Work to complete = Can you reproduce, word for word, the stretch of the ido2db forking thread below from "right, none. |" through "shutdown the socket."?

Selected passage =
-------------------------

[dev.icinga.com #2458] ido2db forks endless if database is not available, race condition on unclosed socket #920
Comments
Updated by Tommi on 2012-03-23 18:03:21 +00:00 today i found >2000 ido2db processes again
|
Updated by Tommi on 2012-04-06 12:25:58 +00:00 ido2db process tree
Now second ido2db process 24077 is started. try to attach there (not that easy!!) and trace until this process dies
process tree after terminating
ido2db debug log
|
Updated by mfriedrich on 2012-04-20 12:47:24 +00:00 is this still the case? |
Updated by Tommi on 2012-04-27 12:01:07 +00:00
last entry was too early closed. Today it happens again, after i changed the dabase credentials to an invalid entry. If the database is not reachable, the reconnect tries ever and ever again to connect leaving each time the process open After 5min i have >10Zombies
Looks like the reaper is not in place here. But i have no glue, how to implement |
Updated by mfriedrich on 2012-04-27 12:09:31 +00:00 the problem is rather easy, when you got 5 things to do the same time. the functionality check on an established connection within handle_client_connection() returns IDO_ERROR on connection failure. now guess which if condition handles that return value.
right, none. |
Updated by mfriedrich on 2012-04-27 14:38:53 +00:00
well thing is ... i cannot reproduce that over here. so my guess is the following. ido2db_wait_for_connections() is polling the socket for new connections. when the child is forked, it calls ido2db_handle_client_connection() to process the gotten data and to first try the initial handshake with the db connection. db connection fails, memory is cleaned up, ido2db_handle_client_connection() returns (being the child) socket is closed when that function returns, but not cleaned up - meaning the socket to shutdown. i see the immediate return after bailing out and socket close as possible error for the child - still now having shutdown the socket.

-------------------------

Stored data =

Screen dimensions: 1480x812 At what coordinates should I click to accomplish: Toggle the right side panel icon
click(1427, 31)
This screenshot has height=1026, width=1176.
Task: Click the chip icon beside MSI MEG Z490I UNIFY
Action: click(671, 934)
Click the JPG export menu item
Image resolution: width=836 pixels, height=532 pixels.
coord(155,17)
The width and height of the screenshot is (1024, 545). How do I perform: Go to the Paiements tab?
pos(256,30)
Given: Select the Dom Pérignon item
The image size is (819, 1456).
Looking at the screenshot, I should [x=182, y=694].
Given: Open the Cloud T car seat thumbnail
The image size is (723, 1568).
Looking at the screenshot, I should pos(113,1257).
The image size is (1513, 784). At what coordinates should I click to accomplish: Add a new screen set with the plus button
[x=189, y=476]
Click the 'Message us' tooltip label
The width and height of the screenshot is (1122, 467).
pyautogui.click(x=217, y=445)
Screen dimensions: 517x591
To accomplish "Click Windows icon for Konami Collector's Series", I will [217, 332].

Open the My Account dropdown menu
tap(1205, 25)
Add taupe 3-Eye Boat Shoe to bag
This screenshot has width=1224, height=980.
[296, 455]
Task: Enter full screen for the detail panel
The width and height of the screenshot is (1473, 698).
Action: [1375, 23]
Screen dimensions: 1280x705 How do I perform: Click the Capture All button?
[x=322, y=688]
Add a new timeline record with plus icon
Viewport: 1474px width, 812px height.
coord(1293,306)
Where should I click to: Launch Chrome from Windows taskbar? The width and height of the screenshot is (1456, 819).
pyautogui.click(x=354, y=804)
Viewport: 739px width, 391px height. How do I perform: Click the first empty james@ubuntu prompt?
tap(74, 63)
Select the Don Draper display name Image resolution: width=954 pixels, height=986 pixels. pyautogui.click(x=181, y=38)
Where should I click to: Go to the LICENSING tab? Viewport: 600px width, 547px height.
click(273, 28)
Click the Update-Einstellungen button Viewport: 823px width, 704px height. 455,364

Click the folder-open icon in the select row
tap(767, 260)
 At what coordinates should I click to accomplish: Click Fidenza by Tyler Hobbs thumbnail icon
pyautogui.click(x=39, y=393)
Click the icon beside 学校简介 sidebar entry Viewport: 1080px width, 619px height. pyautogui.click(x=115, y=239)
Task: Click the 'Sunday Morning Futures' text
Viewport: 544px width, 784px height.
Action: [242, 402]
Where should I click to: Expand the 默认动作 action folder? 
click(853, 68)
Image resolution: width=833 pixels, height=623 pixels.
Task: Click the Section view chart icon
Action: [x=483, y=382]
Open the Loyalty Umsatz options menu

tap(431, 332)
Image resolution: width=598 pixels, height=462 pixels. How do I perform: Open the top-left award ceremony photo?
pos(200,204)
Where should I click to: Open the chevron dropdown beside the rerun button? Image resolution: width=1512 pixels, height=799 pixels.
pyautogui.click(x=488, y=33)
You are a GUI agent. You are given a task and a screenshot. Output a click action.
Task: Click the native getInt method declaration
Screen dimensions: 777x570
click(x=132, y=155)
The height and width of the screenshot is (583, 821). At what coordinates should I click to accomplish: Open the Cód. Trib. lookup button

-------------------------

Answer for this exercise =
right, none. |
Updated by mfriedrich on 2012-04-27 14:38:53 +00:00
well thing is ... i cannot reproduce that over here. so my guess is the following. ido2db_wait_for_connections() is polling the socket for new connections. when the child is forked, it calls ido2db_handle_client_connection() to process the gotten data and to first try the initial handshake with the db connection. db connection fails, memory is cleaned up, ido2db_handle_client_connection() returns (being the child) socket is closed when that function returns, but not cleaned up - meaning the socket to shutdown. i see the immediate return after bailing out and socket close as possible error for the child - still now having shutdown the socket.